QE, S&P & History III

BarroMetrics Views:  QE, S&P & History III

Technical

The prior categories provide a context to my technical analysis. I process sensory data visually and kinesthetically; so, it’s no wonder that I lean to charts somewhere in my decision-making analysis. In addition, I prefer to make sense of the world using causation models i.e models that explain how the world works. So, in my trading, I rely on  the Wyckoff-Steidlmayer models. Both look at trading from the perspective of what charts reveal about buying and selling pressure.

One of the main tenets of both theories is directional movement, unaccompanied by confirming volume and range, makes the direction susceptible  to a change.

As an example, let’s have a look at the recent E-mini Price action price action – Figure 1 – and its context.

  • Recent Price Action: The move from the 1553 low, in Profile terms, has not ‘facilitated  trade’. In terms of ‘normal’ volume and range, comparison to the previous down leg (1686 to 1553) and comparison to the previous up leg (1481 to 1686), volume and range have dropped
  • Context: I’ll just summarise ‘the context’ here, having said it many times before: I believe we are rhyming me with 1966 to 1982. As long as we don’t see monthly acceptance above 1758 (Maximum Extensions), we will see lows below 666.

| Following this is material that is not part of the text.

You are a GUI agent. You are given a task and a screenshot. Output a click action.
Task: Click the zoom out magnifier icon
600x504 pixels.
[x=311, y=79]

But there is a caveat on the context scenario: QE hae distorted the free market price mechanism by placing a floor for the buyers. The sentiment that  the FED will prevent any significant collapse by continuing QE, is artificially holding stocks up. For there to be a decline in the S&P, either this sentiment has to be shown to be untrue or the FED has to stop easing. Given my view of economics, I believe that this belief is false So, it’s question of when the belief will be shaken.

(BTW: Of the two, the latter is the least likely – we need only see Bernanke’s response  when the S&P fell as a result to the trial balloon that the FED is likely to ‘taper’ QE if the data warrants it. This leaves some Black Swan event to shake investors from their belief that the FED will prevent any collapse).

I have suggested September mainly because the other factors, Economic, Historical and Social, have come together. In addition, Technically we are not seeing the robust action I’d expect to see as US Stock indices make new highs.